I had a small chat with Jens on how to use Trackback pings for gathering Weblog feedback for our upcoming event, the 20th Chaos Communication Congress. We had several ideas, one is using it just for getting feedback on any kind of report about the event, the other is to provide a trackback notification for specific lectures of the three-day event.
Then I had a look at the Trackback specification to see how I can include the trackback information in HTML. The inventors suggest encoding the information in RDF and to include the RDF – separated by its namespace – in XHTML. So that it looks like this:
<rdf:RDF xmlns:rdf="http://www.w3.org/1999/02/22-rdf-syntax-ns#" xmlns:dc="http://purl.org/dc/elements/1.1/" xmlns:trackback="http://madskills.com/public/xml/rss/module/trackback/"> <rdf:Description rdf:about="http://www.foo.com/archive/12345/" dc:identifer="http://www.foo.com/archive/12345/" dc:title="Foo Bar" trackback:ping="http://www.foo.com/tb.cgi/12345" /> </rdf:RDF>
While I agree this not a bad way of doing it, there are some problems. First, as noted in the specification as well, some browsers might not handle the separate name-space well and tend to render the code instead of ignoring it. I am not sure which browsers are affected by this but I can assume it is the usual suspects. So MT suggests the code should be put in comments instead. Well, nice trick but this totally breaks the basic idea that the information should be easy to parse: if it is hidden in a comment, the information has to be stripped „by hand“ without the help of the XML parser.

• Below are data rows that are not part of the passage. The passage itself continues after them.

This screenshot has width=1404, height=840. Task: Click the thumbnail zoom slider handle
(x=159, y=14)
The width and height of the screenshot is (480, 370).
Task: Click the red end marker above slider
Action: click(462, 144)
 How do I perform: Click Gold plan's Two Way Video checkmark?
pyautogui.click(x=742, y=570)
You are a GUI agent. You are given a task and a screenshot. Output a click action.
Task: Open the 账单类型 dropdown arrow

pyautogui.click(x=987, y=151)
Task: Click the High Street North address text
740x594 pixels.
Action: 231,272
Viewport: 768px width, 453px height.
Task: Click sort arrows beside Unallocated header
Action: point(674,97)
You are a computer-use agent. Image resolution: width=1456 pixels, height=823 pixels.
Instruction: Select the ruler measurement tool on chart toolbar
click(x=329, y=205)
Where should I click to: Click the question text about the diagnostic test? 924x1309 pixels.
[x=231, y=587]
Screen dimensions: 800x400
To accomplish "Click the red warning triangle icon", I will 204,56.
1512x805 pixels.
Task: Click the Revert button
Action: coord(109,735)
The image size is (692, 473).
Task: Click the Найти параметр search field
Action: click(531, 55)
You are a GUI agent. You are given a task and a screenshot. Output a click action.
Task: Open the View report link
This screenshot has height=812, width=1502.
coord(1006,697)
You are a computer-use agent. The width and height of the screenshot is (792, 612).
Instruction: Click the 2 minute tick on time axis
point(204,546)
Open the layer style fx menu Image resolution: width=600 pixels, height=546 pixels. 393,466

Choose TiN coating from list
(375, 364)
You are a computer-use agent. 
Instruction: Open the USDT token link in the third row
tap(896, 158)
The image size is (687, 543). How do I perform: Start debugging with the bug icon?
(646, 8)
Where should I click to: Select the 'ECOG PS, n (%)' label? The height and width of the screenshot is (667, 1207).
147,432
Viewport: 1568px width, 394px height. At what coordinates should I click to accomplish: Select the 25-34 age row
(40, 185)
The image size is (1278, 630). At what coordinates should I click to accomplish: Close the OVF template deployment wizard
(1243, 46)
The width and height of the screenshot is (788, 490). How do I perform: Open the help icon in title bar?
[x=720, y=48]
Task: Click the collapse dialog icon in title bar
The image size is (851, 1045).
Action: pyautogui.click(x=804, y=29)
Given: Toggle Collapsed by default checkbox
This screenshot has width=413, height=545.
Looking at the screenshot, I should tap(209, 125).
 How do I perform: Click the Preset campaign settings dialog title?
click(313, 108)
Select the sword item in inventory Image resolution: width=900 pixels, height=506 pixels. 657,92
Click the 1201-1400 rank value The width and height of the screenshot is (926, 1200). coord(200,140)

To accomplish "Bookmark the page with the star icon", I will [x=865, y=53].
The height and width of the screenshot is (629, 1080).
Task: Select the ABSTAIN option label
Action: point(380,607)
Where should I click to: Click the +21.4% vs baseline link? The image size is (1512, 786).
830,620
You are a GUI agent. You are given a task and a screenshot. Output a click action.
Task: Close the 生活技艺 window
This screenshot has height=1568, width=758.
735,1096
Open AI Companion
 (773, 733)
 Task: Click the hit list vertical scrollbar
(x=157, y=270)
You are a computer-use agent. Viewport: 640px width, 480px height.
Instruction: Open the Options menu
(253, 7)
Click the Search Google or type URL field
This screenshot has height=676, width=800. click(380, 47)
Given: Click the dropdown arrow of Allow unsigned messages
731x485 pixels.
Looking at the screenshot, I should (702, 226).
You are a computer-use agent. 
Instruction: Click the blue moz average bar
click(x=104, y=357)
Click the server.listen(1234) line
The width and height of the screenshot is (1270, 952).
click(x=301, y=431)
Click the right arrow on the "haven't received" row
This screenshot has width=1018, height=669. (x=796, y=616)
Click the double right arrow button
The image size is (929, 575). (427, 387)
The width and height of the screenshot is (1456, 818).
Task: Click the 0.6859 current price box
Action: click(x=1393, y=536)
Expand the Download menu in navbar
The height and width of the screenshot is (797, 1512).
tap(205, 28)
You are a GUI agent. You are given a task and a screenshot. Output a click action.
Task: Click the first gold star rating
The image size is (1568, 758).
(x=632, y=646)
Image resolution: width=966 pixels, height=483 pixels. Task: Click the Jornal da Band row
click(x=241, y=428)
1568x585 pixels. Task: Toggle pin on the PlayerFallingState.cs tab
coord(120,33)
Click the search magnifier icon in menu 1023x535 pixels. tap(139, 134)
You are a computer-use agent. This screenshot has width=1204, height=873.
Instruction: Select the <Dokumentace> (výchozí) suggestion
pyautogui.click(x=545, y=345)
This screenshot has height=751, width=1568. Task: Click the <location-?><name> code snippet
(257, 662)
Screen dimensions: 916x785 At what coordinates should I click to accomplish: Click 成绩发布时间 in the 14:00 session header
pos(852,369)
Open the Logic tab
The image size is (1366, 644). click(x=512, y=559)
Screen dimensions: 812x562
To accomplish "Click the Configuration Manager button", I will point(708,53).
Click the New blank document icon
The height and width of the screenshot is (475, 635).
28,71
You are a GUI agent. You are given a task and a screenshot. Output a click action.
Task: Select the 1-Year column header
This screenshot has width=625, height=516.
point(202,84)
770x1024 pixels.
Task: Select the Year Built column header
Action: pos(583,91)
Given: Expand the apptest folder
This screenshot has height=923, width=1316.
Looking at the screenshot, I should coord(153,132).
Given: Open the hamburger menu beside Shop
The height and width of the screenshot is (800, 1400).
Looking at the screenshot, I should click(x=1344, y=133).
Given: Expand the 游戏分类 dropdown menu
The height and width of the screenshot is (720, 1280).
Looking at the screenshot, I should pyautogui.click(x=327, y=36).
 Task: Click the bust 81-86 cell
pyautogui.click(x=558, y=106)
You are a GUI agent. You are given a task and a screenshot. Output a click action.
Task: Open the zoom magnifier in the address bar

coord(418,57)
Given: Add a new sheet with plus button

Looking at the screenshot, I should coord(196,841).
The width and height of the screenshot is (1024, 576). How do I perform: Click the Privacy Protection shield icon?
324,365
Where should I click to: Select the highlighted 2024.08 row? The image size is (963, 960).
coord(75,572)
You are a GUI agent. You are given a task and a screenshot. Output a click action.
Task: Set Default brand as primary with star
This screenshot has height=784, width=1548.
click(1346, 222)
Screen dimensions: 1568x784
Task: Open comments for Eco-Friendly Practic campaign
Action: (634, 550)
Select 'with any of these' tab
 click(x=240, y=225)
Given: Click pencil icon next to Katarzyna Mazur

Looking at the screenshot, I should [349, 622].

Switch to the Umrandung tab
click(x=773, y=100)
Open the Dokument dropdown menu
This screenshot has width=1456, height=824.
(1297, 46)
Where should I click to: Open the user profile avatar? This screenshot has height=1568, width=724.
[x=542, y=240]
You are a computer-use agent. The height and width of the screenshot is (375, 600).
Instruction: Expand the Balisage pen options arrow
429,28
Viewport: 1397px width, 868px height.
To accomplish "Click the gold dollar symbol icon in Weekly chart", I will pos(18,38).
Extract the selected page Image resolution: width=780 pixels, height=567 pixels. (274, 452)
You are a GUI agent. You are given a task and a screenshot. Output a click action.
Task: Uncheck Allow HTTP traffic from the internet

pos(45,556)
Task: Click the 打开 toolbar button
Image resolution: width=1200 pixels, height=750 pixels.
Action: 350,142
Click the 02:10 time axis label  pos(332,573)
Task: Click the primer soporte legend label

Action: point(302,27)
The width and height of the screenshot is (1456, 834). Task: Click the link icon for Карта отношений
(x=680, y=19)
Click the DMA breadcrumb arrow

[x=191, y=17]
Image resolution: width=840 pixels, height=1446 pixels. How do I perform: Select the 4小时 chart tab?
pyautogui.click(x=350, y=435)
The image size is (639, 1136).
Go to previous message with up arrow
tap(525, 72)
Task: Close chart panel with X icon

So I want to propose an alternative to this, which provides the same information to the world but makes encoding a bit less dramatic. It only works if there is a single trackback for the whole URI (the page) as it can‘t be included multiple times. But it finds it place where I think it belongs anyway: the HTML header.
My idea is to use HTML <meta> tags to do the job. Here is the same trackback information as above but encoded in much simpler fashion:
<link rel="schema.trackback" href="http://madskills.com/public/xml/rss/module/trackback/" /> <meta name="trackback.ping" content="http://www.foo.com/tb.cgi/12345" />
Oops? So simple? Where has all the information gone? Well. I think everything is here: the described URI that the rdf:about
attribute refers to is implicit in my example as it refers to the URI of the document. The same goes for the dc:identifier
(which is the same) and the title (which is the title of the document). The name-space gets introduced by the link
element that defines the „trackback“ prefix. The Trackback Ping URI is defined by the meta
element that uses that name-space prefix.
Simple. Maybe too simple, I am not sure but maybe some tech wiz might comment on this. I think it is a clean approach and should work once implemented.